Allan Stone was for many years my best client, and more than that, he was unlike any collector I ever met. He was a unique individual with wide ranging tastes and enormous confidence in his ability to select what hit his nerve. He was not following trends, he was not listening to what’s in fashion, he followed his own discerning taste. He did not care what anyone else thought of his collection. Collecting was his most personal passion, and he created his collection just for himself.

Allan was perhaps one of the twentieth century’s best and in every case one of the most influential art dealers, yet he was always modest and friendly. He enjoyed every aspect of life and experiences. He created entire environments with his art collection, at his homes and his gallery.

No one else would buy like him. His inquisitiveness was such that he could buy a major Songye power figure at the same time as a cluster of Polynesian clubs. In his home in Purchase, New York, he always had a spot in mind where he could fit in his next new piece. He loved the art and intimate objects appealed to him just as much as important ones.

He meant so much to me as a friend, but he was also so important to me as a client. One time, I left San Francisco for New York to show him some pieces. Upon my arrival I called his office and learned that he was not available as he was going on a trip to San Francisco the next morning. I immediately left my New York hotel, flew back to San Francisco, and was sitting at my gallery desk when he came in. We made a deal and after he left, I flew back to New York to continue my business.

There is a fascinating connection between Allan and me which predates our actual first encounter by around twenty years: Allan and I developed our passion for African art because of the same African sculpture. In 1955, I walked by the Primus-Stuart Gallery on La Cienega Boulevard in Los Angeles. There was a Kongo nail power figure in the window which originally came from Ludwig Brettschneider in Munich. At the time, I did not know Africans made art.

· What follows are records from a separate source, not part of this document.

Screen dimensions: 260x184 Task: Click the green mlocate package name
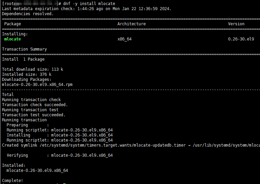tap(12, 39)
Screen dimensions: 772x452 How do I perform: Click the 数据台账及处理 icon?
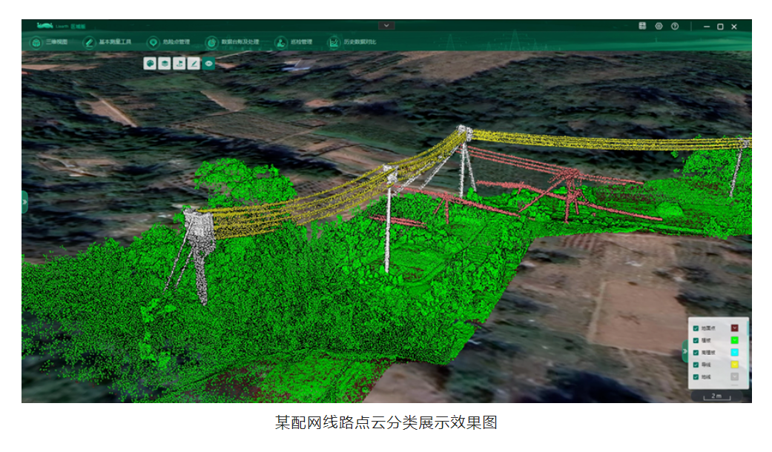click(x=211, y=42)
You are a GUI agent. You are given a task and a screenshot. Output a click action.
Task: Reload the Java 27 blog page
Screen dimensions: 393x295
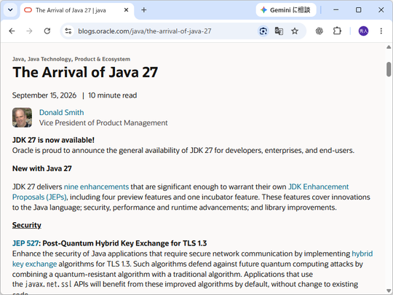coord(47,31)
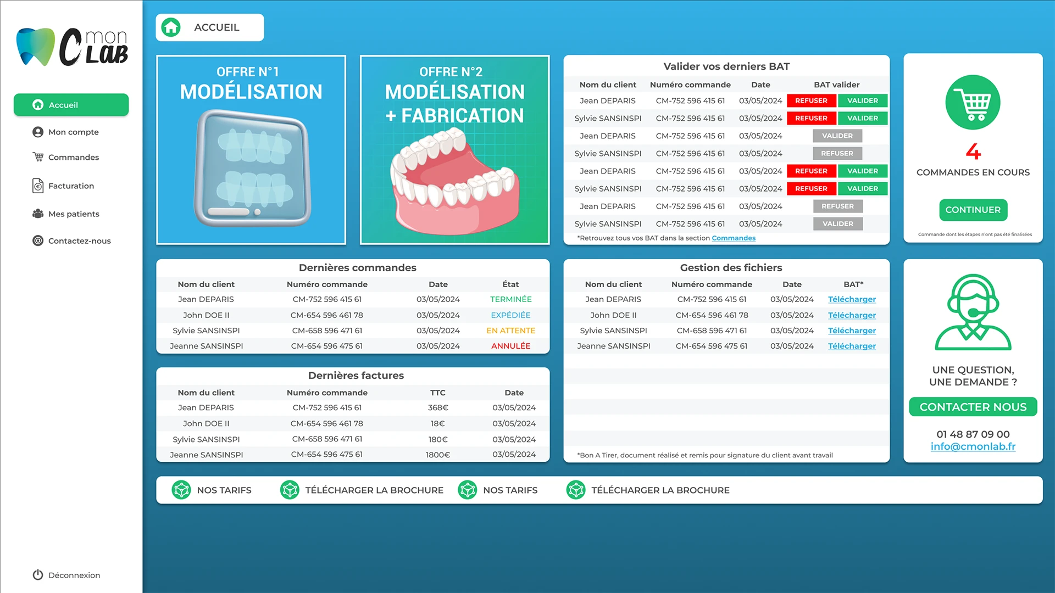Image resolution: width=1055 pixels, height=593 pixels.
Task: Download the John DOE II file via Télécharger
Action: click(x=852, y=315)
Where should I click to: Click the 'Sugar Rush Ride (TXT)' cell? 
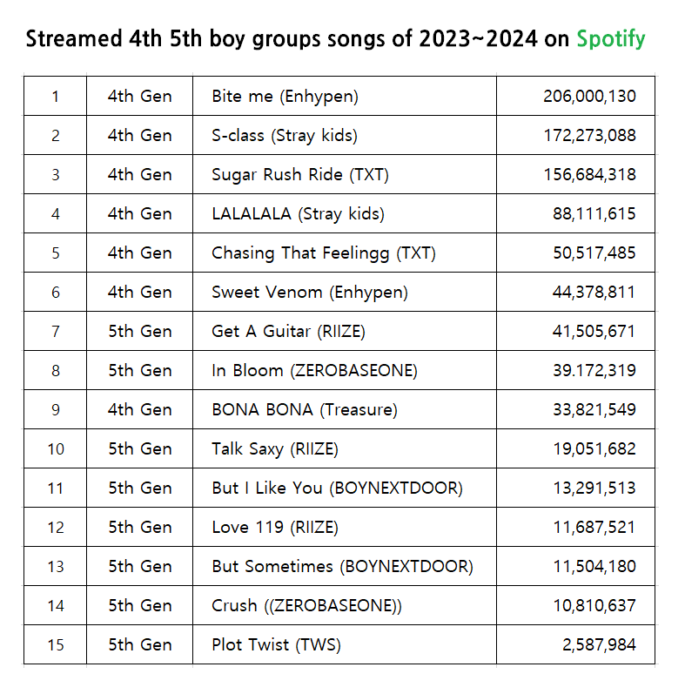click(299, 175)
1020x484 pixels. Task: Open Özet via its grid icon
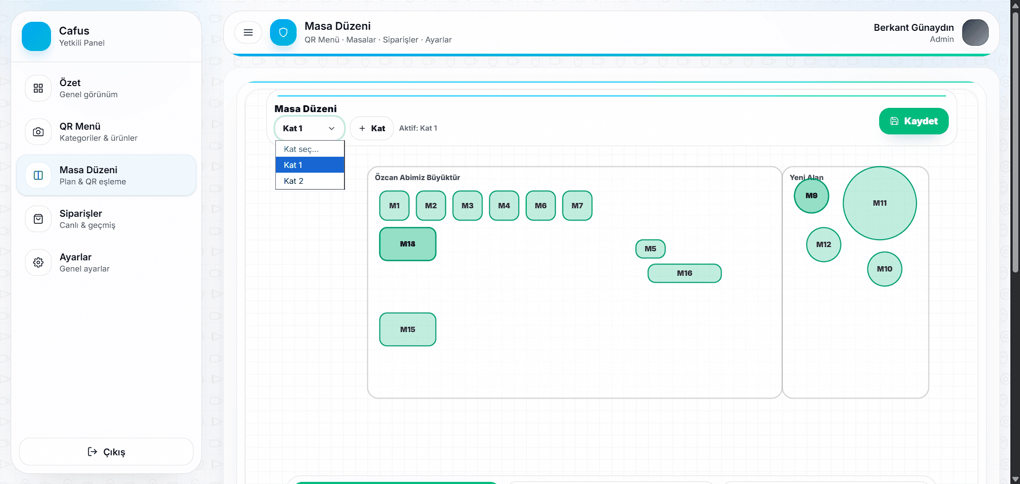click(x=38, y=88)
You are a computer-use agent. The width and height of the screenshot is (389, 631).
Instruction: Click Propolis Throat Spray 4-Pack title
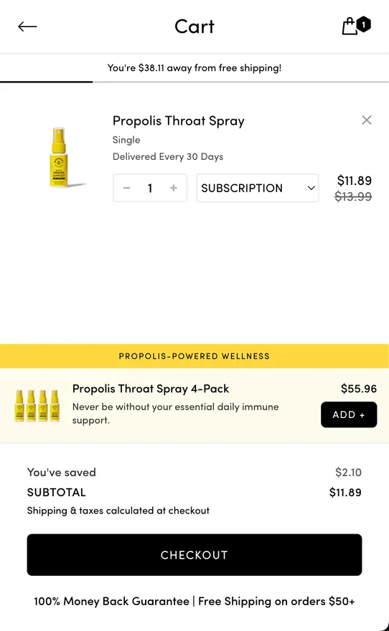(151, 389)
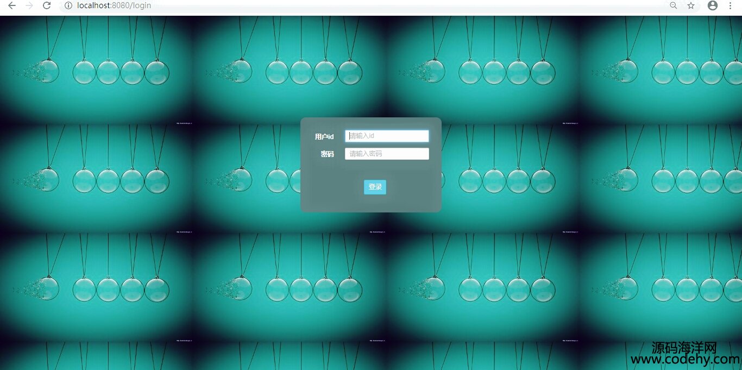The width and height of the screenshot is (742, 370).
Task: Click the 请输入id user id field
Action: (387, 136)
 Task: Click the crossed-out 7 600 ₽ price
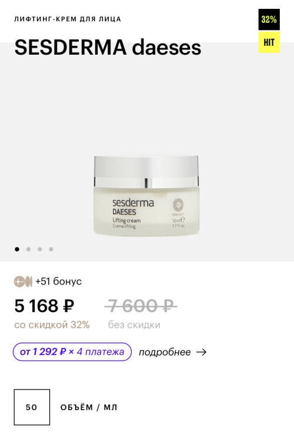tap(141, 306)
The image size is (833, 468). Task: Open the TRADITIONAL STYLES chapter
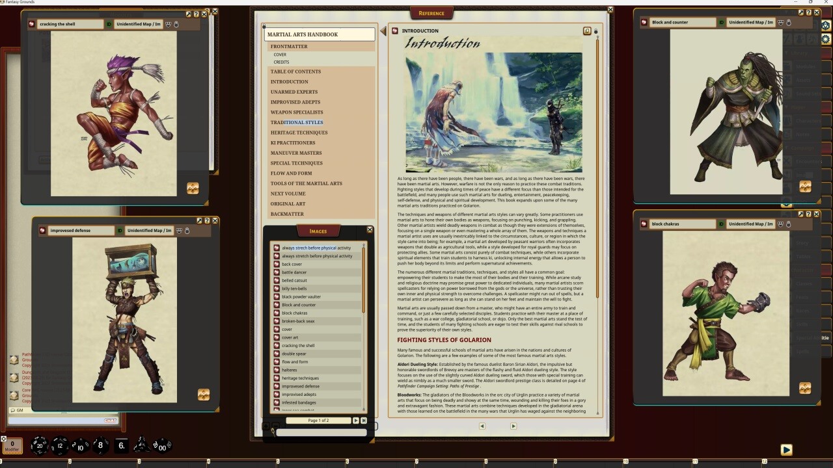coord(297,122)
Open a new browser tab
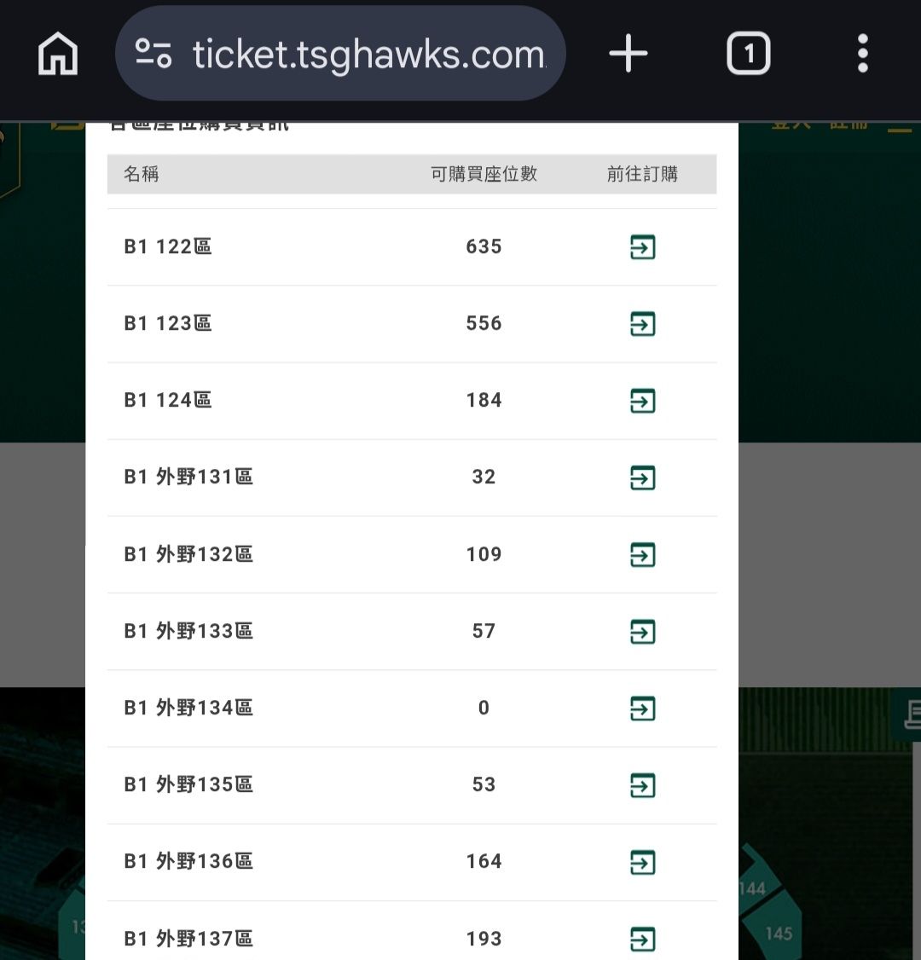 coord(628,55)
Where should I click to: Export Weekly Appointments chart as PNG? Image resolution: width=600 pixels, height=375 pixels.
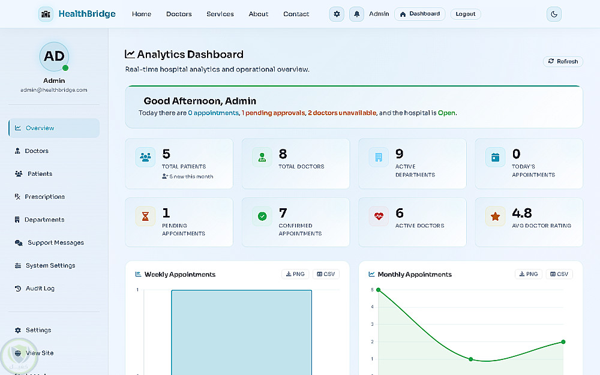295,274
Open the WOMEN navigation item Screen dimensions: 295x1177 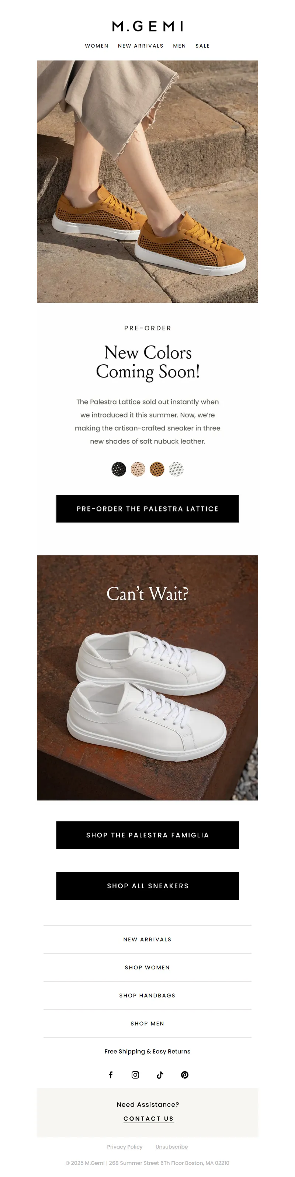tap(97, 46)
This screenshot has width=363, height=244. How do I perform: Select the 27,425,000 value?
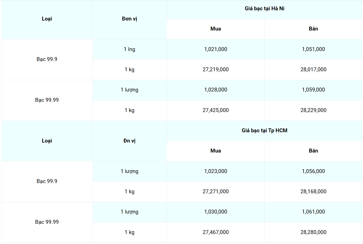click(216, 110)
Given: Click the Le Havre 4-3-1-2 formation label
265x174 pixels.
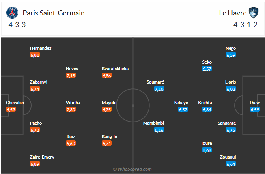Looking at the screenshot, I should click(244, 25).
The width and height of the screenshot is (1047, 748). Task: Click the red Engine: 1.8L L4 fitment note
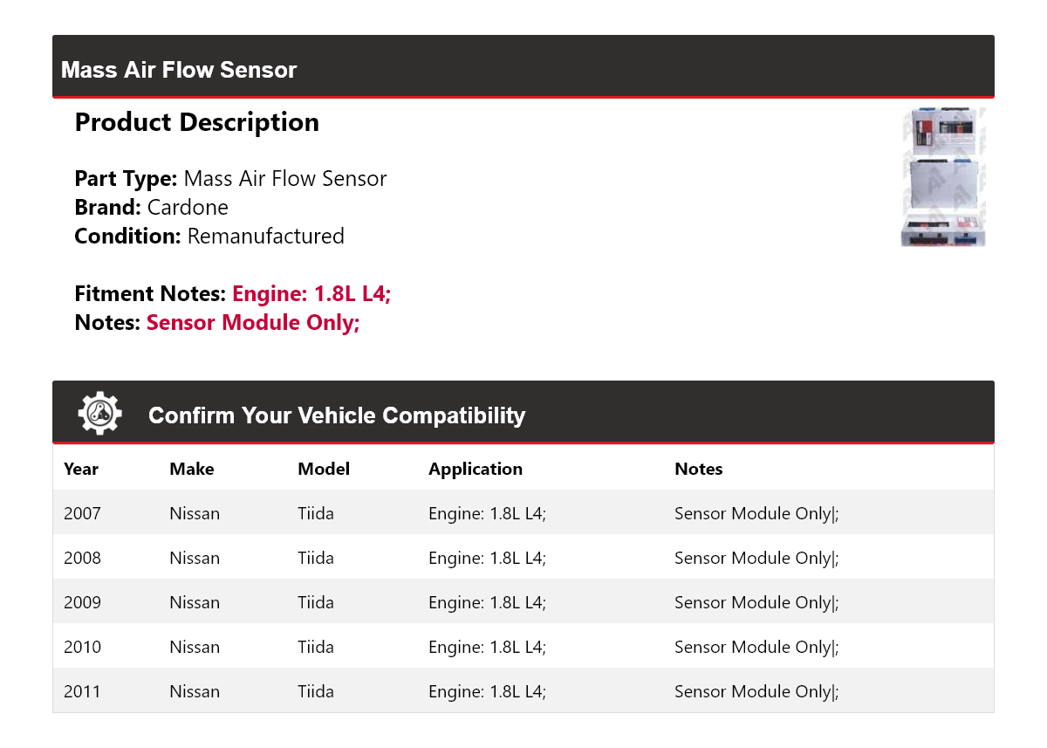(x=311, y=294)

I was absolutely enchanted, and asked the price, which was 3,000 dollars. It could have been three million dollars as far as I was concerned, as I was in college, with little money. In any case, this single object started my long and enduring love for African Art as I began to collect in 1955. Dave Stuart would never tell me whom he had sold it to, but I always wondered. One day, Allan and I spent time together and I asked him how he got interested in African art. He said it was 1955 and he was walking down La Cienega Boulevard in Los Angeles when he saw a nail fetish at the Stuart Gallery…and bought it. We had both started with the same piece. He agreed with me that 3,000 dollars was a lot of money, at the time, but he had to have it. We had a connection, Allan and I.